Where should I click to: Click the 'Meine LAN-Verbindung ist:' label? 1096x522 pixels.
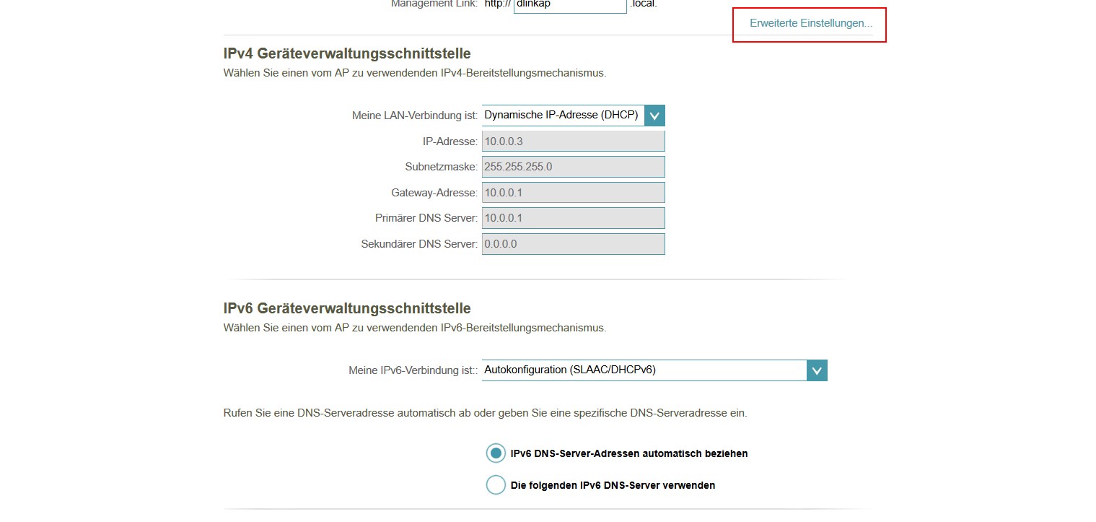(414, 116)
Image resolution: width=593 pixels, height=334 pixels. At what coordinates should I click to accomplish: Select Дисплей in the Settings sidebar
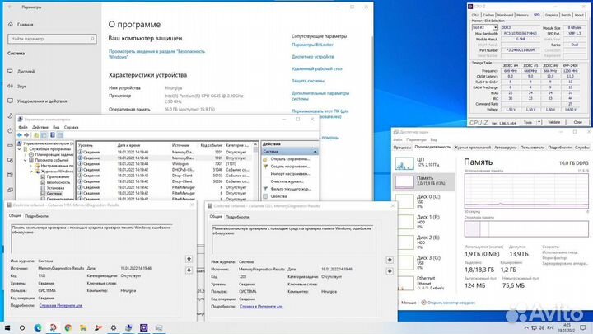26,71
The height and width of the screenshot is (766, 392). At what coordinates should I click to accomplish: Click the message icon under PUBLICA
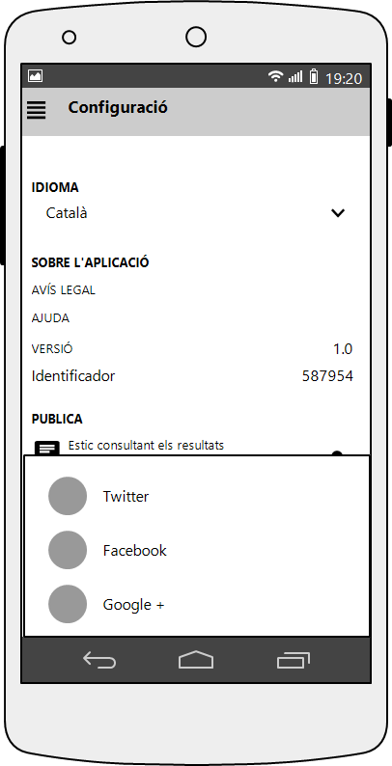(x=47, y=448)
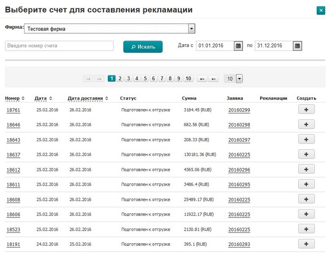Go to page 5 of results
Screen dimensions: 326x253
[x=145, y=78]
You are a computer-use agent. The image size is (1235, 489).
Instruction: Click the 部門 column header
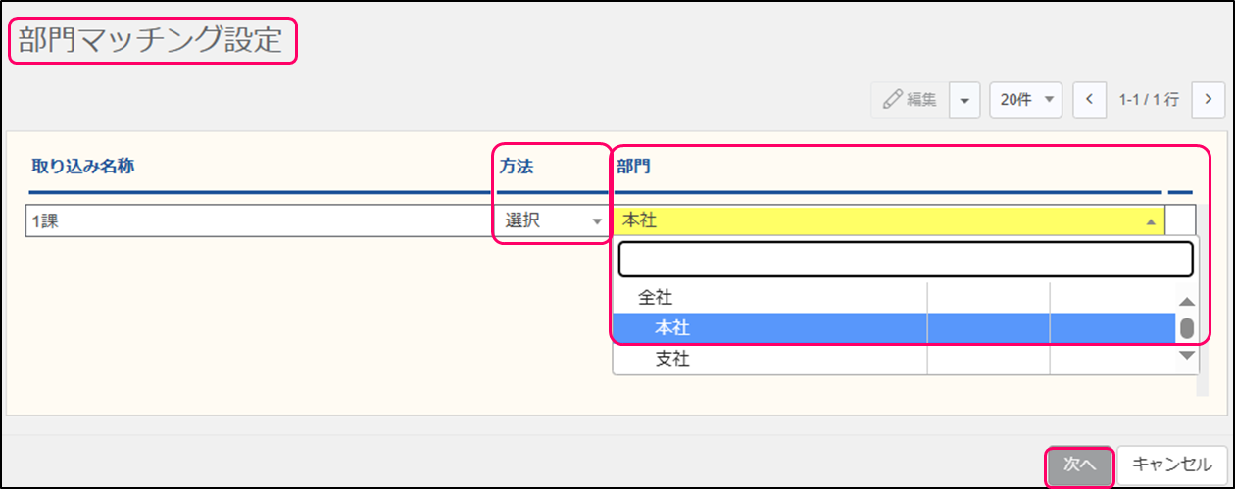click(x=633, y=167)
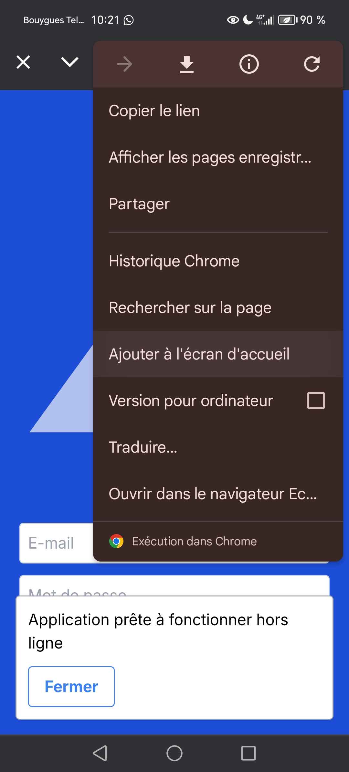Tap the Android home circle button
349x772 pixels.
[175, 753]
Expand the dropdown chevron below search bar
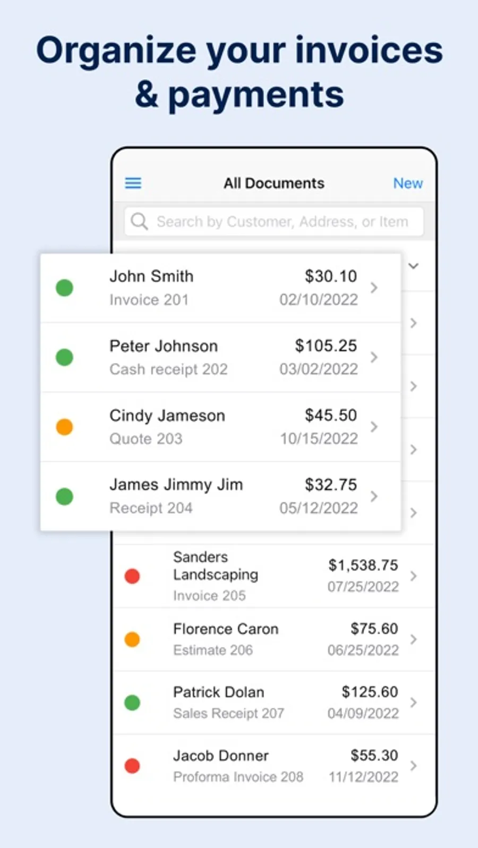The image size is (478, 848). click(x=414, y=266)
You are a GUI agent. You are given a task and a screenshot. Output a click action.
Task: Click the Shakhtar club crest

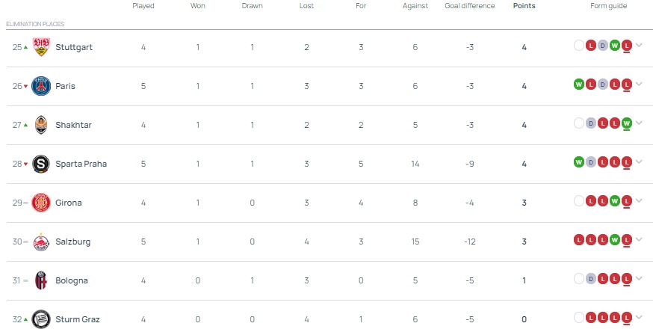point(41,125)
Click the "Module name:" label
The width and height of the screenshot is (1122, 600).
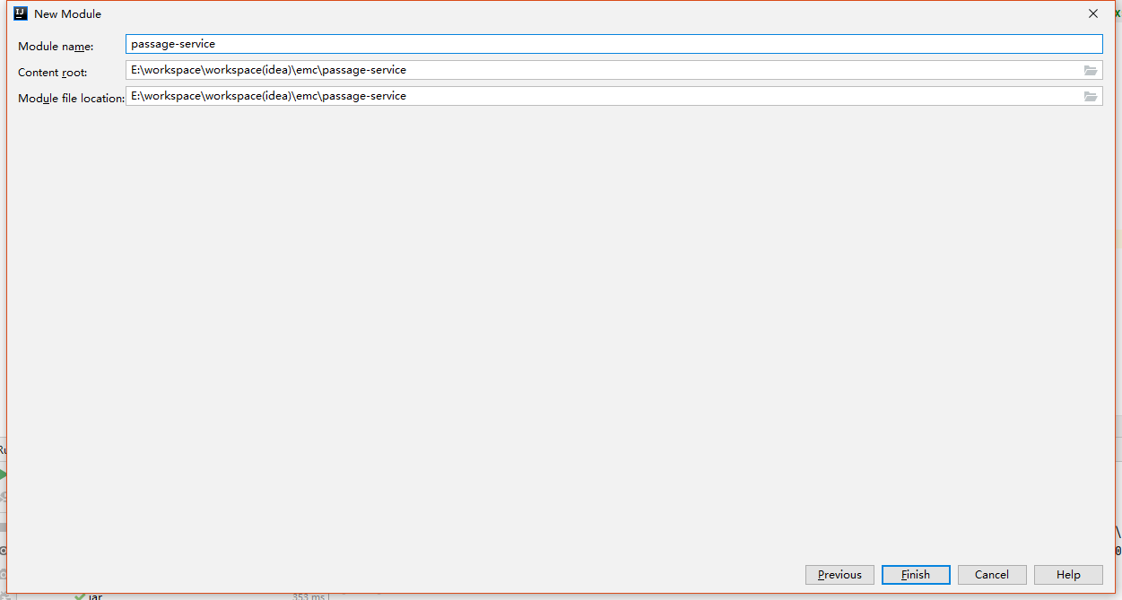pyautogui.click(x=56, y=46)
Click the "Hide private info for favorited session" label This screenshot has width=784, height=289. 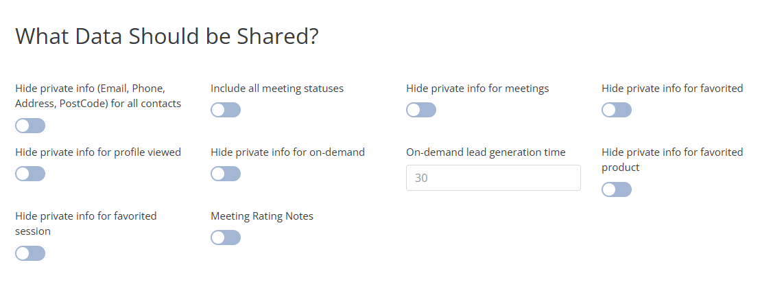(x=86, y=223)
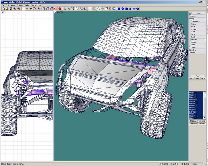The width and height of the screenshot is (208, 166).
Task: Click the Save floppy disk icon
Action: pyautogui.click(x=10, y=9)
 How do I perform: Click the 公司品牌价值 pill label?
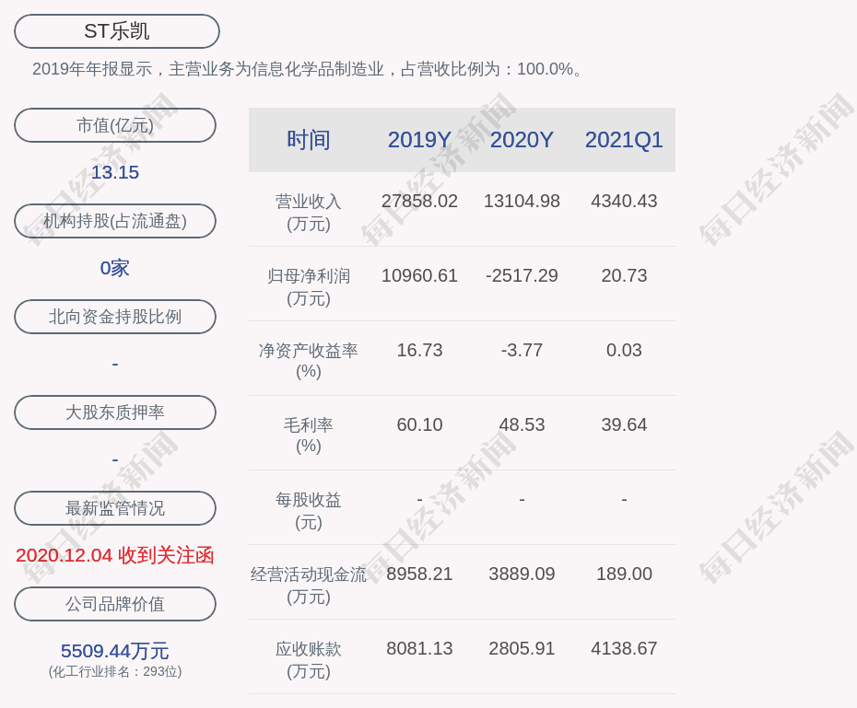click(x=115, y=604)
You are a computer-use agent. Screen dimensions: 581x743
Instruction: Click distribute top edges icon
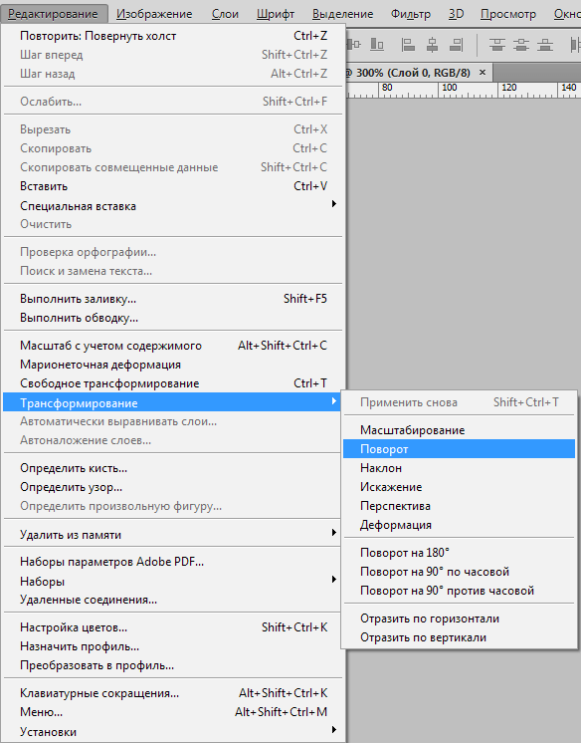[496, 45]
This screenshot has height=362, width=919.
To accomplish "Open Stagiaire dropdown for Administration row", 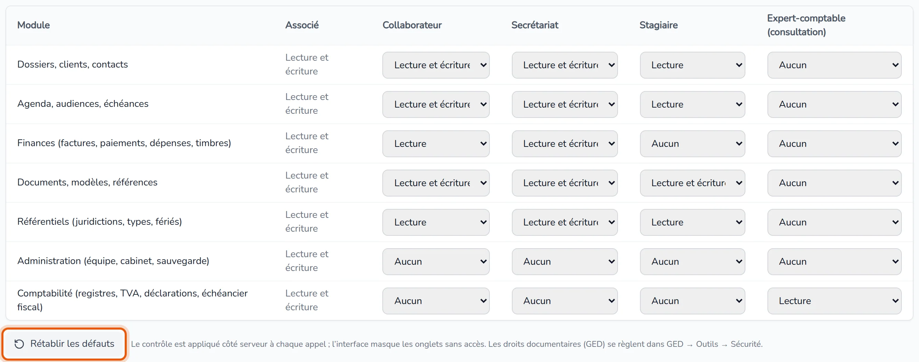I will tap(692, 261).
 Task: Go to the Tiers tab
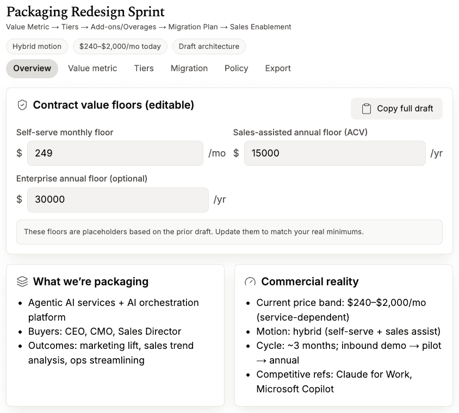(x=144, y=68)
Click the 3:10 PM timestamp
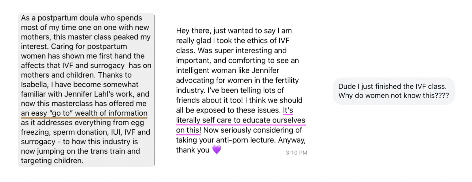Screen dimensions: 472x182 296,153
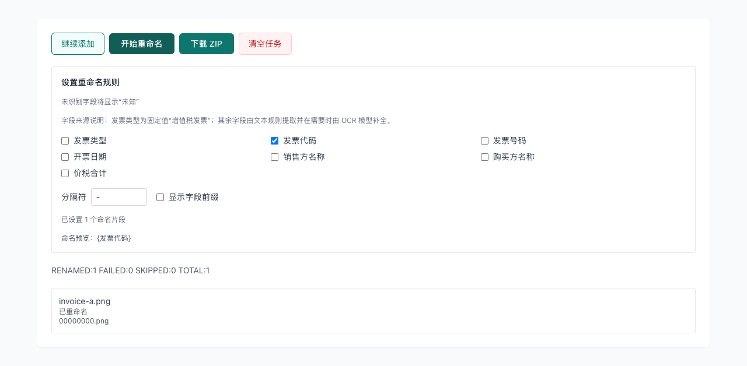Toggle 显示字段前缀 on
The height and width of the screenshot is (366, 747).
(x=160, y=197)
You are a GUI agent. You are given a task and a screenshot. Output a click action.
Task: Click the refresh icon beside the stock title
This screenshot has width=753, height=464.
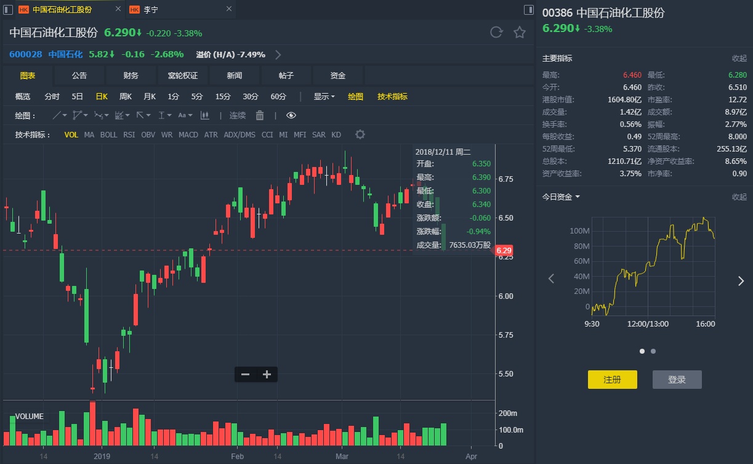pos(496,33)
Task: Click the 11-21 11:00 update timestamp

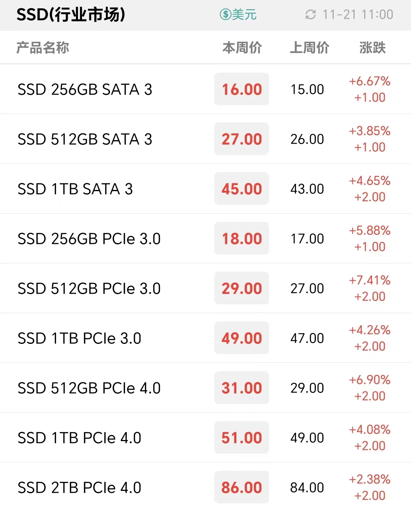Action: tap(358, 15)
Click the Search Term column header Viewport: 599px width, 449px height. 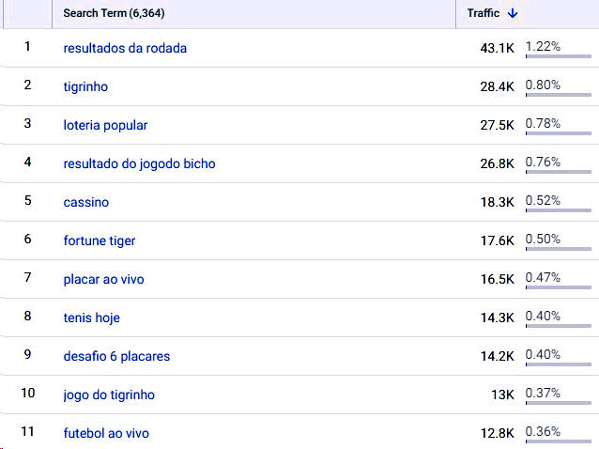click(114, 13)
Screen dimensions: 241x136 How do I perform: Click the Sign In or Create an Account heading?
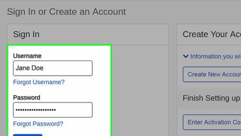pyautogui.click(x=66, y=12)
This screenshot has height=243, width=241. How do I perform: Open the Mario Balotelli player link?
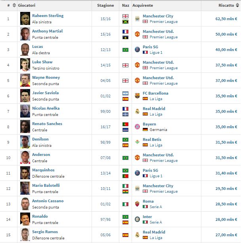click(x=46, y=186)
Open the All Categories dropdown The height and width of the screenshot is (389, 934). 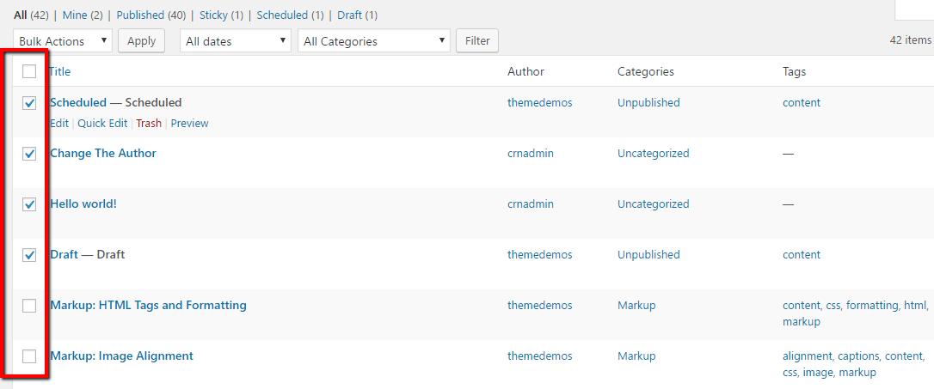(374, 40)
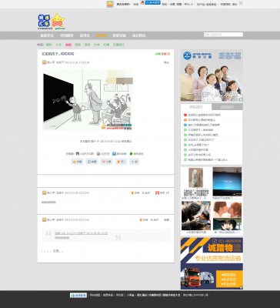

◆ ◆ ◆ ◆

### [What the task requires]
From the entries above, copy every line containing the word "computer".

### [Result of the task]
You are a computer-use agent. The image size is (1235, 489).
You are a computer-use agent. Screen dimensions: 581x743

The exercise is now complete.